▸ Task prompt
Copy the lines below, please, starting with the one that contains "Task: Click the" and ending with the last. Pictures stay out.

▸ Saved data entries
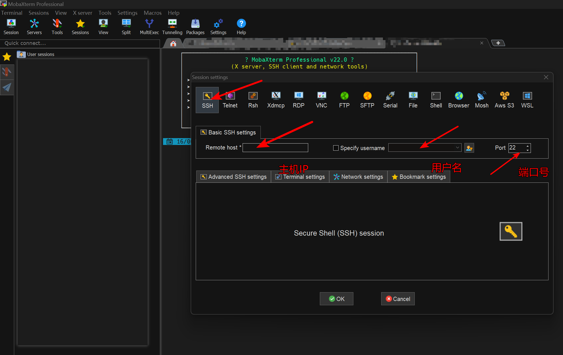Click the private key button beside username field
563x355 pixels.
tap(469, 148)
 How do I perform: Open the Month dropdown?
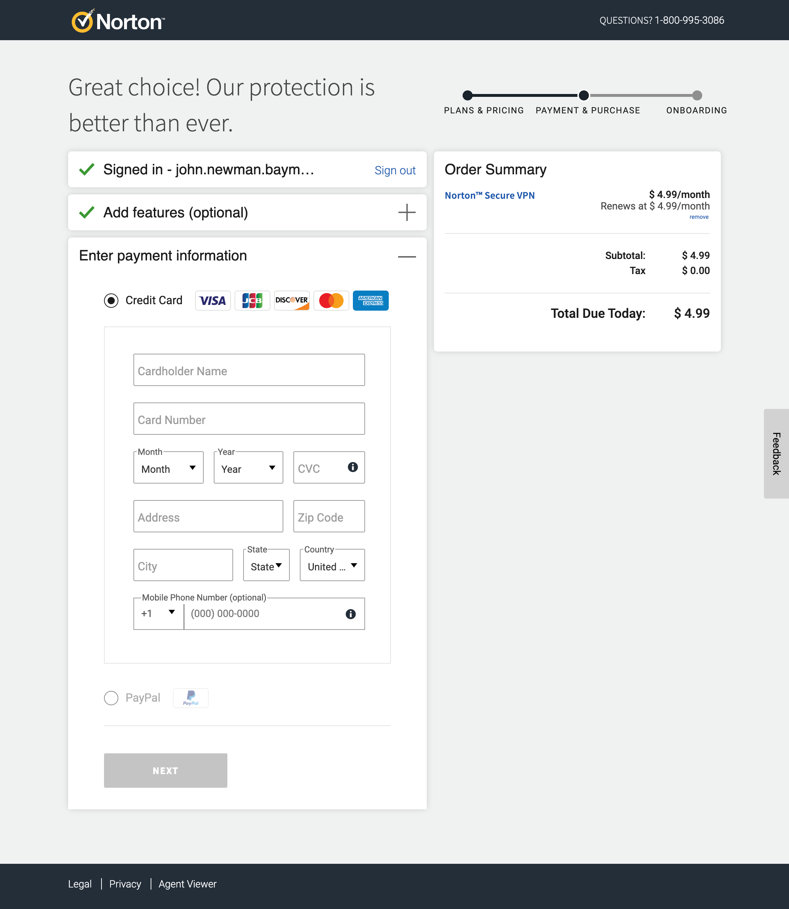168,468
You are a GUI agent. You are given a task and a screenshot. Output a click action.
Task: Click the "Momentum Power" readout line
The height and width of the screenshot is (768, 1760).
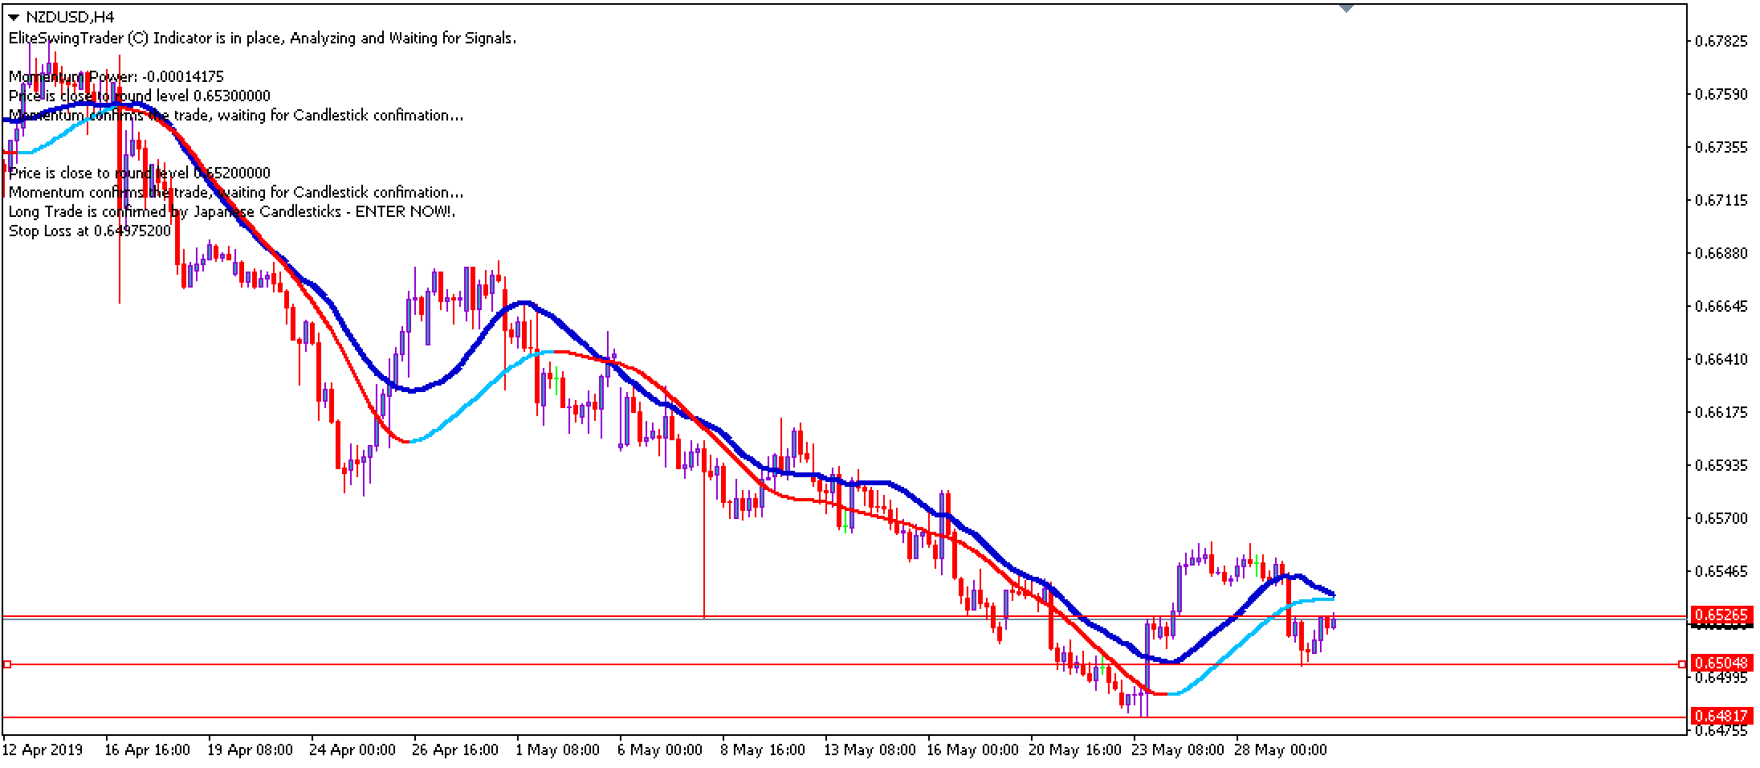[115, 77]
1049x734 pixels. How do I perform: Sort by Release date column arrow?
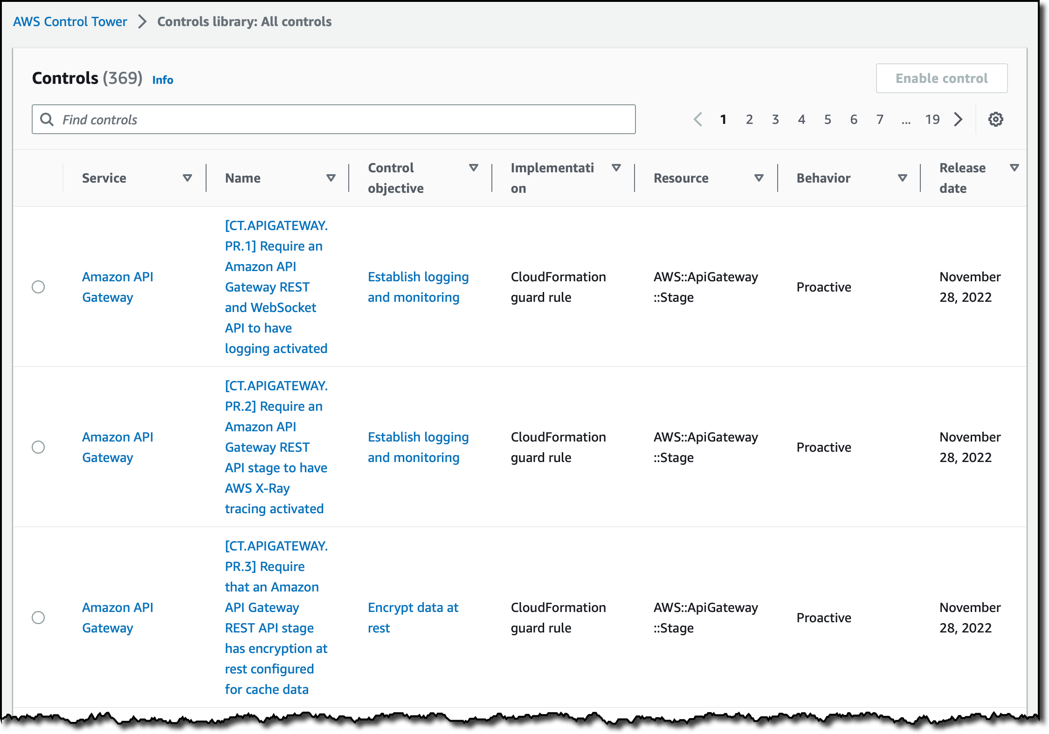pos(1014,168)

▸ Exercise result
Task: Click the "Momentum Power" readout line
The height and width of the screenshot is (768, 1760).
[115, 77]
1049x734 pixels. How do I perform: Sort by Release date column arrow?
pos(1014,168)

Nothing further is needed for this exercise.